What you are asked to do → Keep every line of the data below that has the string "agent" and present those lines.

Extracted material →
====

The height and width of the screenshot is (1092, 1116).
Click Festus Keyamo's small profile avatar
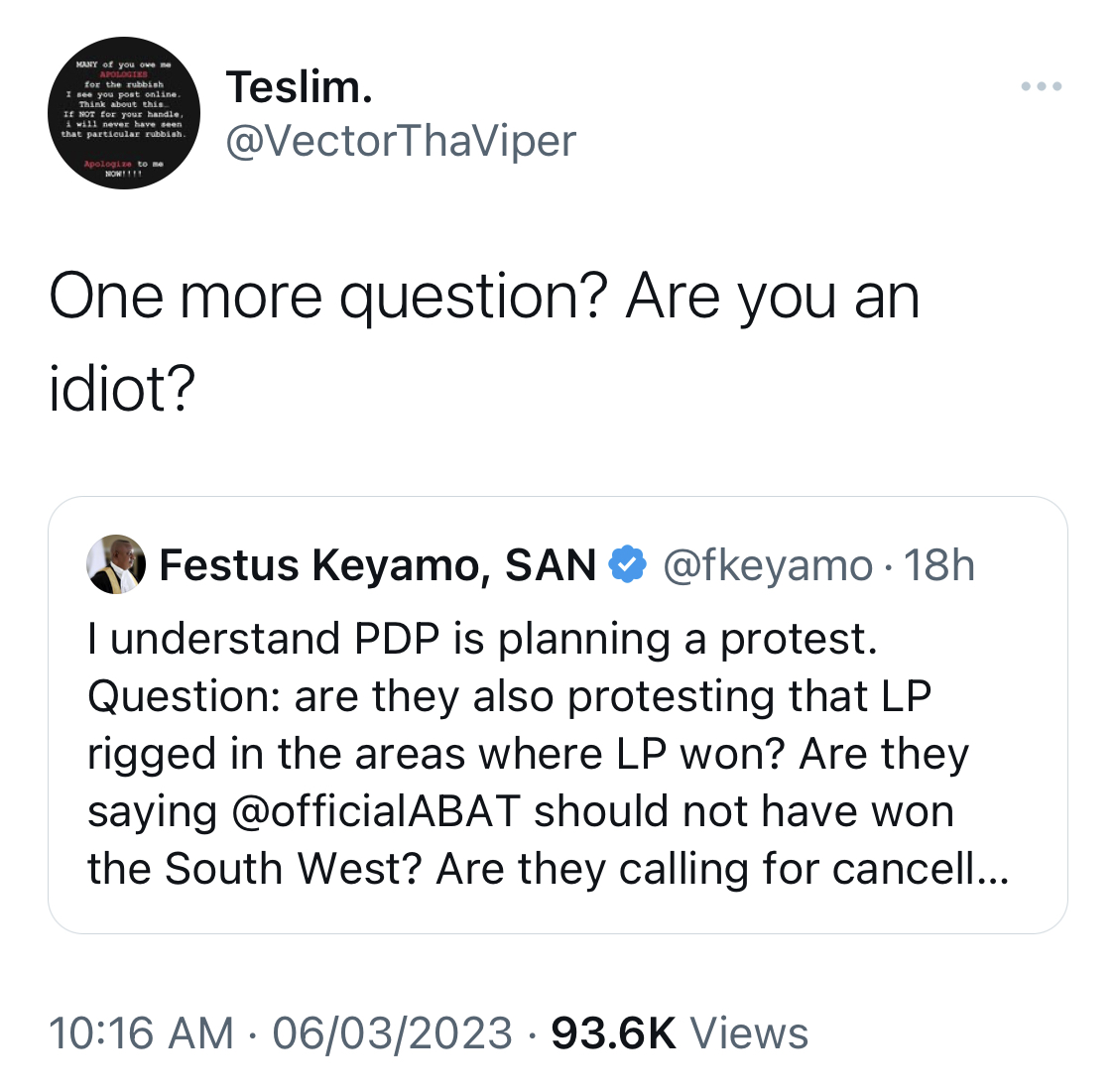coord(116,565)
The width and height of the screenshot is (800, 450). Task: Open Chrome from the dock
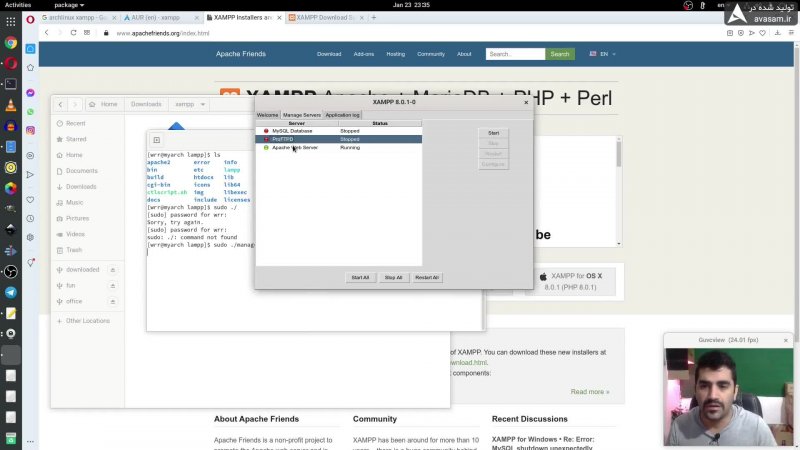(x=10, y=43)
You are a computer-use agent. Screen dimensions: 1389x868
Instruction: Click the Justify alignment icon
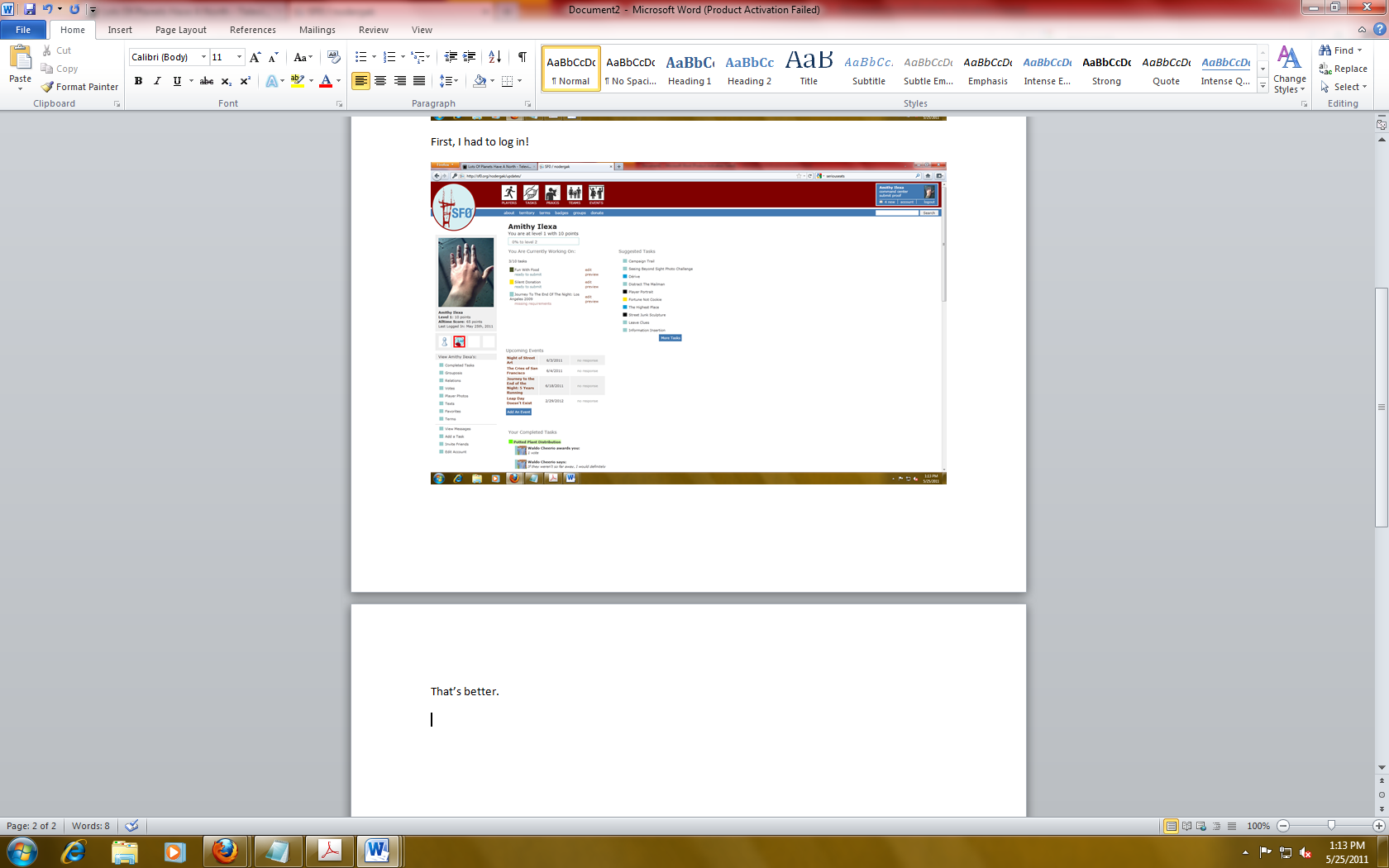(419, 81)
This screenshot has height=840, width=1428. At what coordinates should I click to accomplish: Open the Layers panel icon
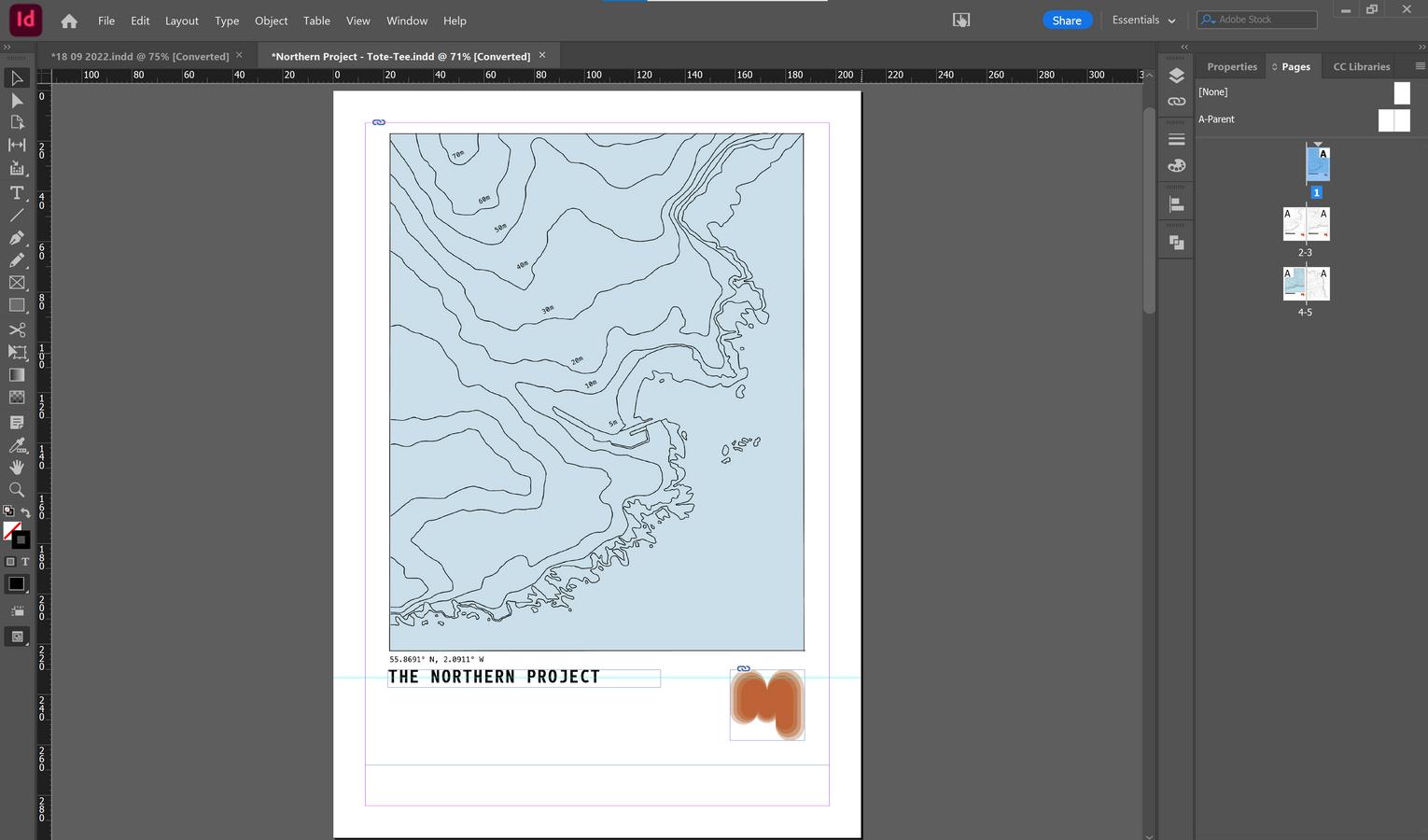1176,76
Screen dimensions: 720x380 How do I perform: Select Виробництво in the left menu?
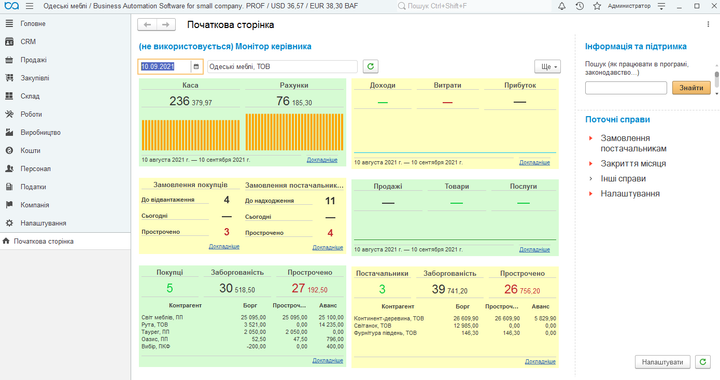pos(40,132)
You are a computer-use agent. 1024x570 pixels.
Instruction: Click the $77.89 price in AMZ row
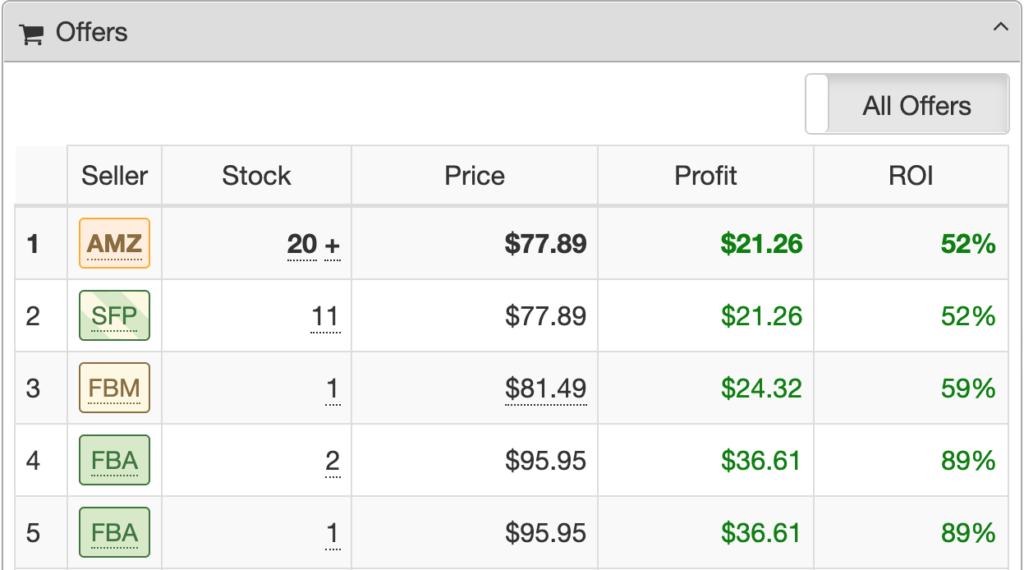[x=545, y=244]
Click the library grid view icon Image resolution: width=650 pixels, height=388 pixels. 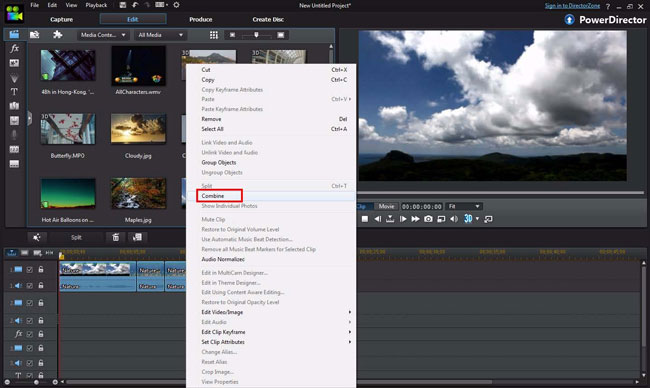pyautogui.click(x=213, y=35)
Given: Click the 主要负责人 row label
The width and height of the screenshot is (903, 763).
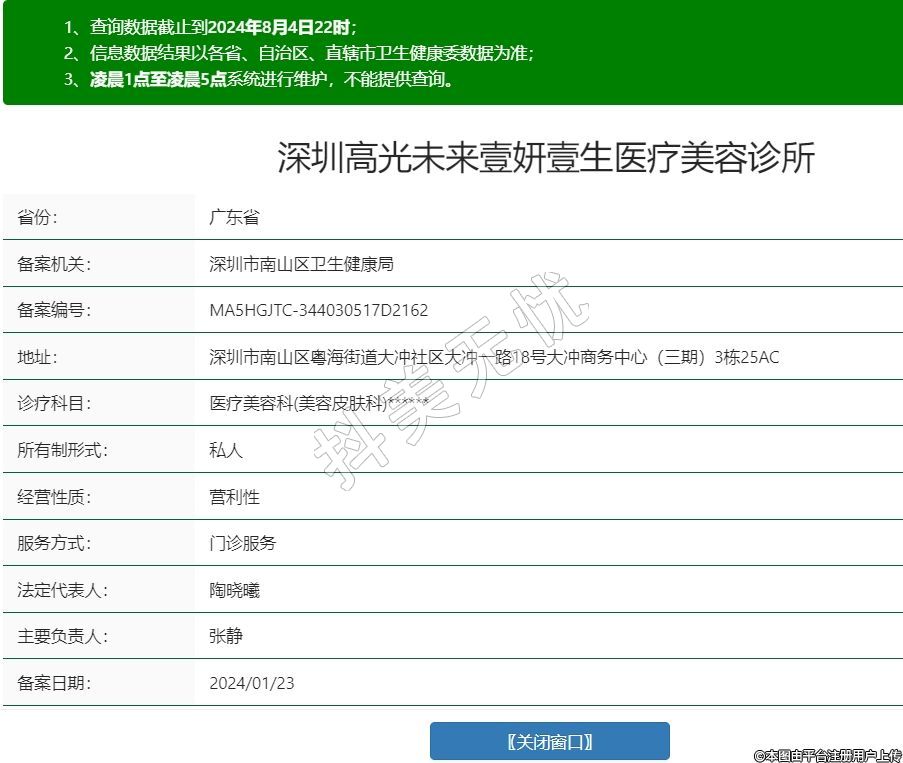Looking at the screenshot, I should [62, 636].
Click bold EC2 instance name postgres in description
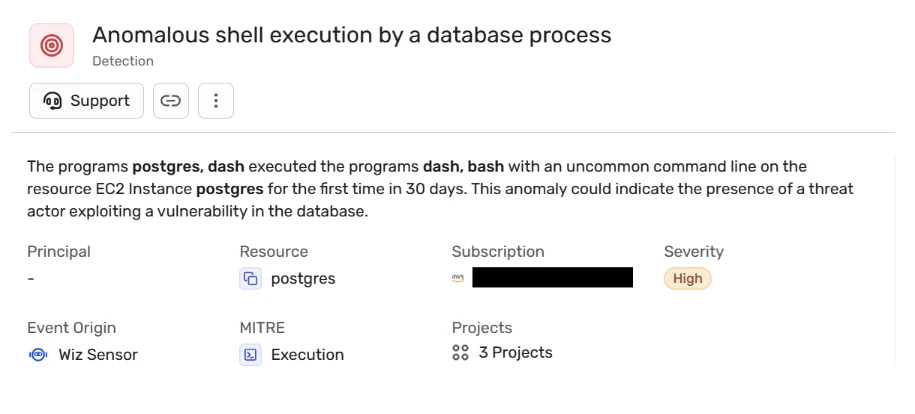The height and width of the screenshot is (414, 915). pos(230,189)
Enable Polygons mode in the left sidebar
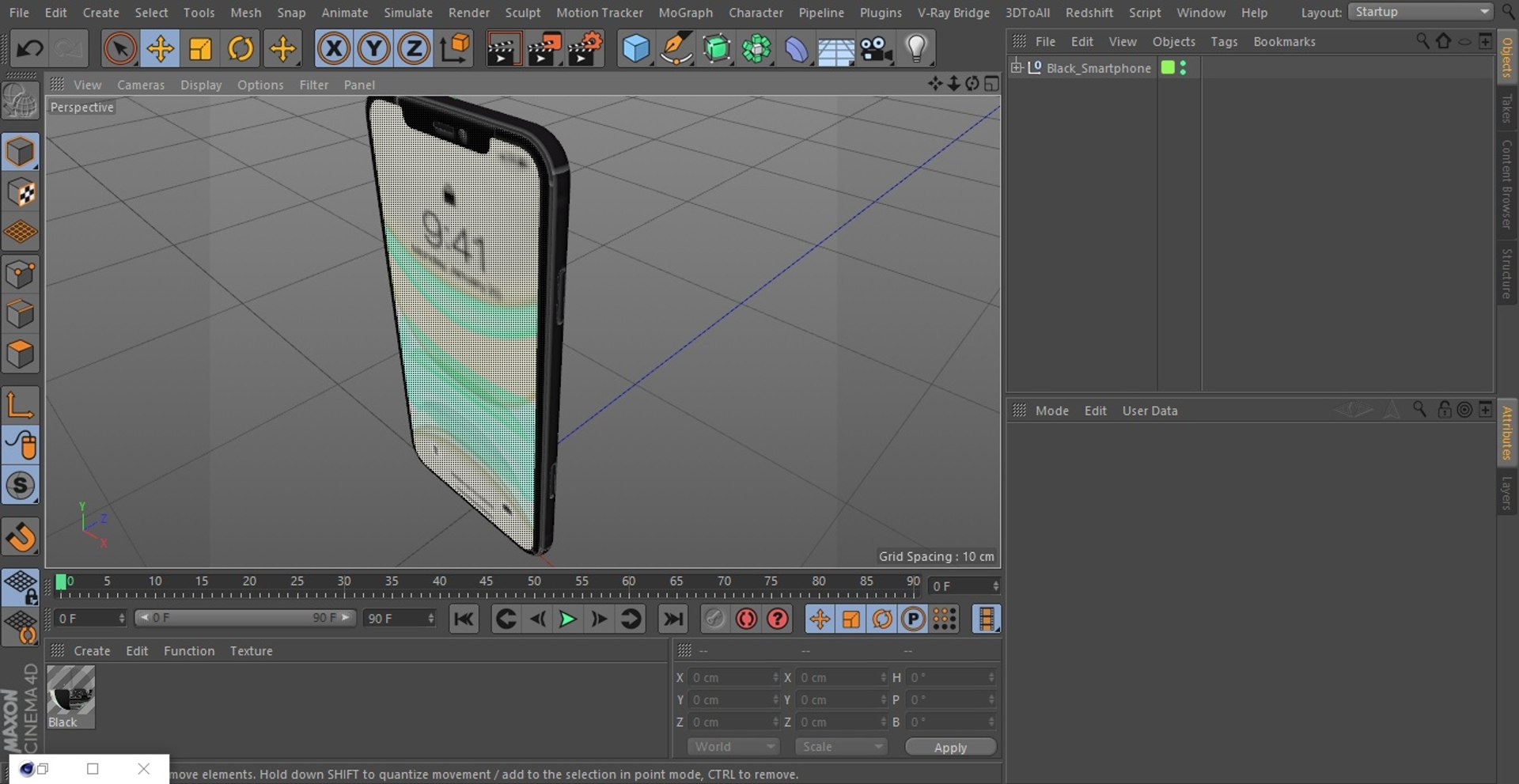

====

Answer →
You are a computer-use agent. Screen dimensions: 1389x868
You are a computer-use agent. 1024x570 pixels.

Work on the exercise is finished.